*Work required:* Return the data that follows exactly as it appears. Pictures do not belong in the copy.

BEGIN Data supplied

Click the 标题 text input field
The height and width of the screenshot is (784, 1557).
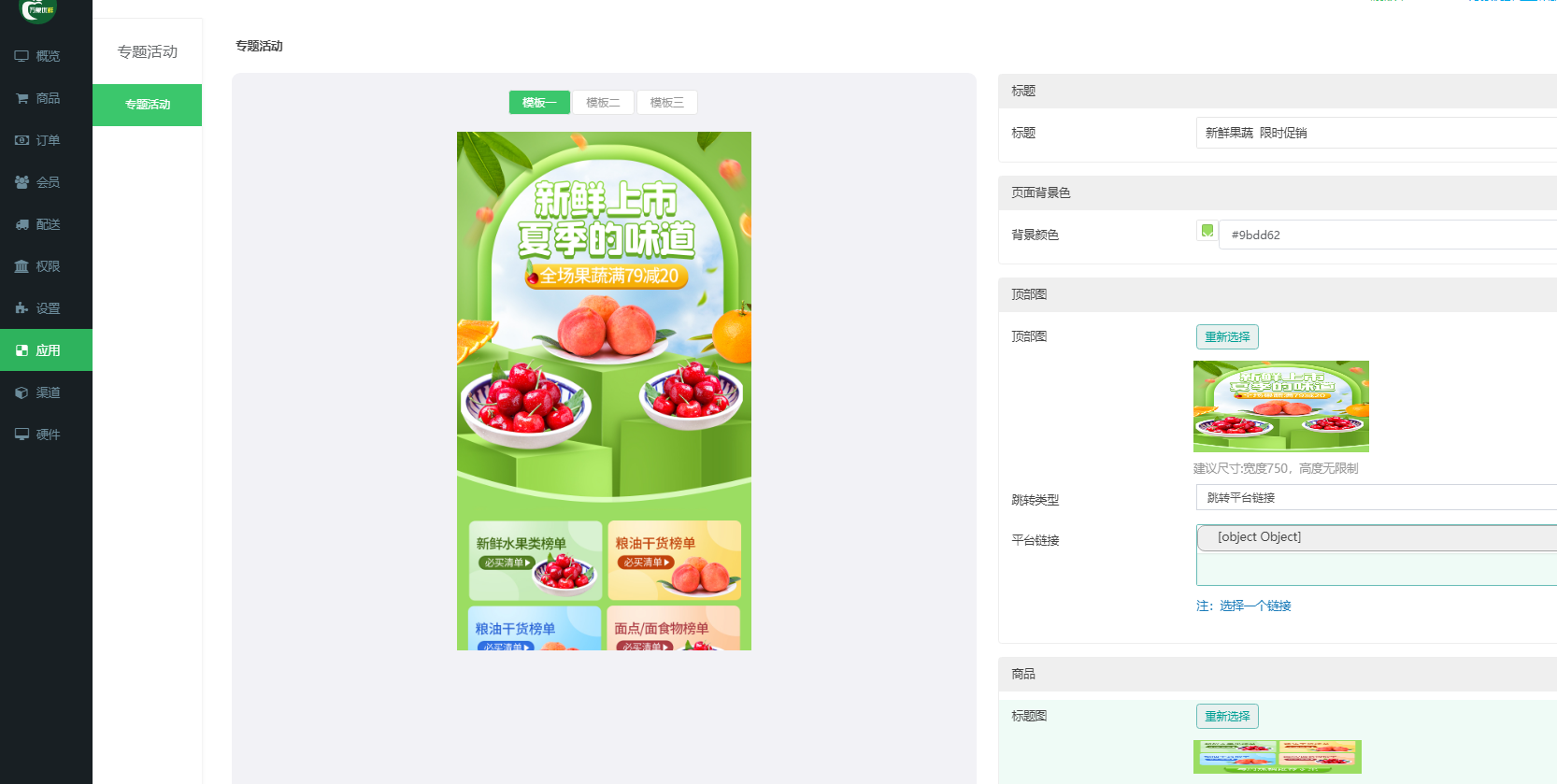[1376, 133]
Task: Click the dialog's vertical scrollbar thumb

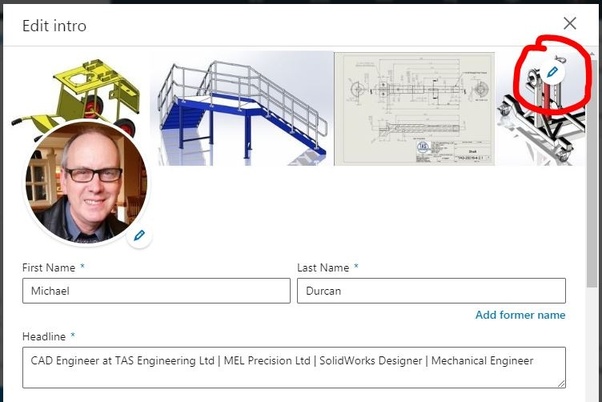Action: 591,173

END Data supplied

*Answer section:*
Click the 标题 text input field
The height and width of the screenshot is (784, 1557).
[1376, 133]
Task: Click the dialog's vertical scrollbar thumb

Action: 591,173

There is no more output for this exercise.